The one exception is an explicit backend override that does not match
the input class. Passing backend = "data.table" on a tibble
returns a data.table, because that is what the data.table engine
produces.
Diagnostics are backend-agnostic
The diagnostic functions (join_spy(),
key_check(), key_duplicates(),
join_explain(), detect_cardinality(),
check_cartesian()) operate purely on column values and
never call a join engine. They produce identical results regardless of
input class.
This means we can diagnose on data.tables and join with dplyr, or diagnose in a base-R script and pass the data to a Shiny app that uses dplyr internally.
# Diagnose on data.tables
orders_dt <- data.table::data.table(
id = c(1, 2, 3),
amount = c(100, 250, 75)
)
customers_dt <- data.table::data.table(
id = c(1, 2, 4),
name = c("Alice", "Bob", "Diana")
)
report <- join_spy(orders_dt, customers_dt, by = "id")
# Join with dplyr (convert first)
orders_tbl <- dplyr::as_tibble(orders_dt)
customers_tbl <- dplyr::as_tibble(customers_dt)
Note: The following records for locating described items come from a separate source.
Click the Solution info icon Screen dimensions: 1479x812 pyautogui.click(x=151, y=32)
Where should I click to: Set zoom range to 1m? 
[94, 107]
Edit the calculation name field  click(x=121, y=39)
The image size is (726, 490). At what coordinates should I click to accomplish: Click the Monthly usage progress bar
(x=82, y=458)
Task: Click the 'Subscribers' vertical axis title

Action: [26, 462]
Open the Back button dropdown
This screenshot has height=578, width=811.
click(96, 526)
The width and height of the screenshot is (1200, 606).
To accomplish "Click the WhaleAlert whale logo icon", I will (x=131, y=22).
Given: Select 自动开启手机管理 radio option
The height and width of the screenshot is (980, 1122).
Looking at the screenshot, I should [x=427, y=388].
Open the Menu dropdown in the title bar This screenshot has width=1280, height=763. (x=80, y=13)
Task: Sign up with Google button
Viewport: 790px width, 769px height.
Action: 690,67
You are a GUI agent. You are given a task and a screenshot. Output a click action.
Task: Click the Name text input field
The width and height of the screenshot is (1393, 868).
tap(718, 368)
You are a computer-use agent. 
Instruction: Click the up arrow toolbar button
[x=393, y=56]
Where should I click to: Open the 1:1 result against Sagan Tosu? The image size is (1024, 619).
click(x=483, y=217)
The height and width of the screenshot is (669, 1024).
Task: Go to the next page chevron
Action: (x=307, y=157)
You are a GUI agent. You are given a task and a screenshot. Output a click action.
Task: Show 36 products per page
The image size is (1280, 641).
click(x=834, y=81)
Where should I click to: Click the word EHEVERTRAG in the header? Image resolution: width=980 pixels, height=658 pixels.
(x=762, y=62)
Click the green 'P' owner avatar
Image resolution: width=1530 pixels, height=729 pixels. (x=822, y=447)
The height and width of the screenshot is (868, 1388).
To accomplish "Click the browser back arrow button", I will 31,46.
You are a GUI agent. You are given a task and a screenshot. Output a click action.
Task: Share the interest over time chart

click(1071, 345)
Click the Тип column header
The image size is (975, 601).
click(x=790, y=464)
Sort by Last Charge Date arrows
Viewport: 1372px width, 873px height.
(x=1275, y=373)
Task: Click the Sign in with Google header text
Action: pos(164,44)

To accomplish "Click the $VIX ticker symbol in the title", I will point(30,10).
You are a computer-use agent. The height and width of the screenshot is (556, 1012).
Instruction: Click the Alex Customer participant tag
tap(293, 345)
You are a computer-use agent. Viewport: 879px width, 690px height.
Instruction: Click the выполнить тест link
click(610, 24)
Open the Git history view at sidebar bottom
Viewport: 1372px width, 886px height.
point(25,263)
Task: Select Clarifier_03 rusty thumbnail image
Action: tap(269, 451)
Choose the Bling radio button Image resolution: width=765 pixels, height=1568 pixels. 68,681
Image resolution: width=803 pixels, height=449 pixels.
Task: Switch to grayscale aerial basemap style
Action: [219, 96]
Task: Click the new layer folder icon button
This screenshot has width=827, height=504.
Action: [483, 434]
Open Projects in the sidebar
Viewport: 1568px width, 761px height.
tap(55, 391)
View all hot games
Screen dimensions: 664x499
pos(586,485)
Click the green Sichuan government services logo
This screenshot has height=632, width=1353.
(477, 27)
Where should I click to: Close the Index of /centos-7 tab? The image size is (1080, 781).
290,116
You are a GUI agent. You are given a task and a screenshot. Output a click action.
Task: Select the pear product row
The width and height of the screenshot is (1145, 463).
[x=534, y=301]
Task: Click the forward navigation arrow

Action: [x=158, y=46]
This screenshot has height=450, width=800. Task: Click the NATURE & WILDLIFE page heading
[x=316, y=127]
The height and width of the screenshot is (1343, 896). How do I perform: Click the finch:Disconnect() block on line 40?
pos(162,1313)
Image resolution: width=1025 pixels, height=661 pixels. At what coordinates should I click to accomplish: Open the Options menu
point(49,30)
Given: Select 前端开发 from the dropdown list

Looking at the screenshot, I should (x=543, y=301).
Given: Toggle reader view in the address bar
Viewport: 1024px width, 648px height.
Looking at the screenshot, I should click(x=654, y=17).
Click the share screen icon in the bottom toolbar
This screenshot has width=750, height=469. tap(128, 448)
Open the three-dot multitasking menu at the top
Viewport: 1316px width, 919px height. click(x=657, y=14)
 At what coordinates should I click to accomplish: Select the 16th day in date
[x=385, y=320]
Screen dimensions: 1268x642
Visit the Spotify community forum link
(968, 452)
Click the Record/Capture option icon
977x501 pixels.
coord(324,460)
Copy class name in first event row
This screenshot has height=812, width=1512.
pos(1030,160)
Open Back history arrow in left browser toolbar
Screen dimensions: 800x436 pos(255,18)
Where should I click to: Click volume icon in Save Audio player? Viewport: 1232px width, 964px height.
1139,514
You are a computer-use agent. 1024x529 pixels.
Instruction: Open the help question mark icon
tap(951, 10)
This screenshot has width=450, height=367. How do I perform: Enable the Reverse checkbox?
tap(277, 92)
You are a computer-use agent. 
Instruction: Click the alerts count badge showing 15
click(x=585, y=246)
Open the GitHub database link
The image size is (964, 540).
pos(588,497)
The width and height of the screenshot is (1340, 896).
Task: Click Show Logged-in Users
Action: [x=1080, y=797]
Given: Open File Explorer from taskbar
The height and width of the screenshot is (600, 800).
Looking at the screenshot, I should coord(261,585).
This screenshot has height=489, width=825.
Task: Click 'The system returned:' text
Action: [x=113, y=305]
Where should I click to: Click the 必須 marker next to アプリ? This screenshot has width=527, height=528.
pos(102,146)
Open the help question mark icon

result <- left_join_spy(orders_tbl, customers_tbl, by = "id", .quiet = TRUE)
class(result)
#> [1] "tbl_df" "tbl" "data.frame"The report object is structurally identical across backends –
$issues, $expected_rows, and
$match_analysis contain the same values. This also means we
can write unit tests for key quality using plain data frames even when
production code uses data.table.
Backend differences at a glance
The three backends differ in a few ways worth noting:
-
Column name collisions. Base R and dplyr append
.x/.ysuffixes; data.table appendsi.to right-table columns. - Row ordering. Base R sorts by key; dplyr preserves left-table order; data.table sorts by key if keyed, otherwise preserves insertion order.
- Performance. data.table is the fastest for large inputs. Base R and dplyr are comparable for small to medium datasets.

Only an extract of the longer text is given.